Segment Start: PAGE EXCERPT
Many of us work as sole traders or freelancers. We sell our services online or in person, we make money from our crafts or talents, or we run our own businesses. It can be a way to a fantastic work-life balance and a wonderful lifestyle. It gives you a chance to do something that you love and to work flexibly. It can be a truly wonderful thing.

But, many freelancers and sole traders struggle with getting paid. Individuals and companies are often reluctant to pay up or to pay the correct amount, and many freelancers are unwilling to ask for money. If you’ve always been an employee before, it can be hard to suddenly find yourself in a position of having to ask for money or value your worth. Because of this many of us fail to get what we are worth. We accept low offers of payment, as we are so glad that we are getting paid at all.

This won’t ever work. You’ll find yourself out of pocket, demotivated and struggling to grow your business as you’ve got so little money to put back into it. You’ll also be seen as someone that’s easy to take advantage of, and so the cycle will continue. Learn how to get paid what you are worth, and you’ll earn more, grow as a professional business and get the respect that you deserve.

Seek Legal Advice

Seeking legal advice might seem extreme, but it can be worth talking to someone from Slack Davis Sanger Law Firm for your own piece of mind. You’ll know that your policies are fair and legal, and you’ll have a firmer understanding of your rights. You’ll also have representation if someone refuses to pay or makes a complaint in the future.

Set Your Rates

If you want to get paid what you are worth, you first need to work out what that is. You need to set your rates, advertise them, stick to them and not be afraid to tell people. This can be difficult. If you offer a service, such as writing or consultancy, where there’s no equipment needed, you just need to work out how much your time is worth and decide whether you want to be paid hourly, or per job. Then, think about how much you’d expect to be paid as an employee with your knowledge or experience.
Segment End: PAGE EXCERPT
Segment Start: DATA FOR ANALYSIS
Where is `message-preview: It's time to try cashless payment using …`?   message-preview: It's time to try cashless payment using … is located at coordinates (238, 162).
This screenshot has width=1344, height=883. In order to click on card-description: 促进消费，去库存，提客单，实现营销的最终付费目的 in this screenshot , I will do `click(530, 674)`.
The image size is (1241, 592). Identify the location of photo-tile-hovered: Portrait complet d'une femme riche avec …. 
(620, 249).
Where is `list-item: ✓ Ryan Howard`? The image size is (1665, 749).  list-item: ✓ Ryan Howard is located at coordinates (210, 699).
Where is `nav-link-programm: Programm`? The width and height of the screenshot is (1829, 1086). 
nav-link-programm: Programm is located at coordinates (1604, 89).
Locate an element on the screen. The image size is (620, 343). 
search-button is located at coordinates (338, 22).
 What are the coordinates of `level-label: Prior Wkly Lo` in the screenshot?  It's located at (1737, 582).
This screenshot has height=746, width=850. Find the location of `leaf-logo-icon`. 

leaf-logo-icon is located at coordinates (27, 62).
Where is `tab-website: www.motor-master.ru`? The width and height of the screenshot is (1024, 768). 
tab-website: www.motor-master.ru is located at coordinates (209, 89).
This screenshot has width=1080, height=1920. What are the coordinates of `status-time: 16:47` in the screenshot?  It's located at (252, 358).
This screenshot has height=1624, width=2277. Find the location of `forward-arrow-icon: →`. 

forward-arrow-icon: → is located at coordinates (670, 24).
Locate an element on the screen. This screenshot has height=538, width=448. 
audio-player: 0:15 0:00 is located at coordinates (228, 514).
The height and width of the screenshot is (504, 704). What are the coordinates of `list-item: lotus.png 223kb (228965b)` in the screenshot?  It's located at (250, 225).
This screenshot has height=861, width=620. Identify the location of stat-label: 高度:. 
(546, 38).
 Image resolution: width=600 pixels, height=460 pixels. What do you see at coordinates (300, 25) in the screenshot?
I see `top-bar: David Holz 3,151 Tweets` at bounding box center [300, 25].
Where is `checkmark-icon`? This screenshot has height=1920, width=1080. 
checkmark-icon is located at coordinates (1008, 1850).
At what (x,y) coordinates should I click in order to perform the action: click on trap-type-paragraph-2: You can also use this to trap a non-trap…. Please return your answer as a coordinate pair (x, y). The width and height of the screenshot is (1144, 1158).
Segment End: DATA FOR ANALYSIS
**WORK INSTRUCTION 1**
According to the page excerpt on freelancers getting paid, which law firm does it suggest talking to for legal advice?
**WORK INSTRUCTION 2**
Copy out the saved entries word for word, including everything from the line containing "The image size is (1241, 592)." down to the line containing "tab-website: www.motor-master.ru is".

**TASK SOLUTION 1**
Slack Davis Sanger Law Firm

**TASK SOLUTION 2**
The image size is (1241, 592). Identify the location of photo-tile-hovered: Portrait complet d'une femme riche avec …. 
(620, 249).
Where is `list-item: ✓ Ryan Howard`? The image size is (1665, 749).  list-item: ✓ Ryan Howard is located at coordinates (210, 699).
Where is `nav-link-programm: Programm`? The width and height of the screenshot is (1829, 1086). 
nav-link-programm: Programm is located at coordinates (1604, 89).
Locate an element on the screen. The image size is (620, 343). 
search-button is located at coordinates (338, 22).
 What are the coordinates of `level-label: Prior Wkly Lo` in the screenshot?  It's located at (1737, 582).
This screenshot has height=746, width=850. Find the location of `leaf-logo-icon`. 

leaf-logo-icon is located at coordinates (27, 62).
Where is `tab-website: www.motor-master.ru`? The width and height of the screenshot is (1024, 768). 
tab-website: www.motor-master.ru is located at coordinates (209, 89).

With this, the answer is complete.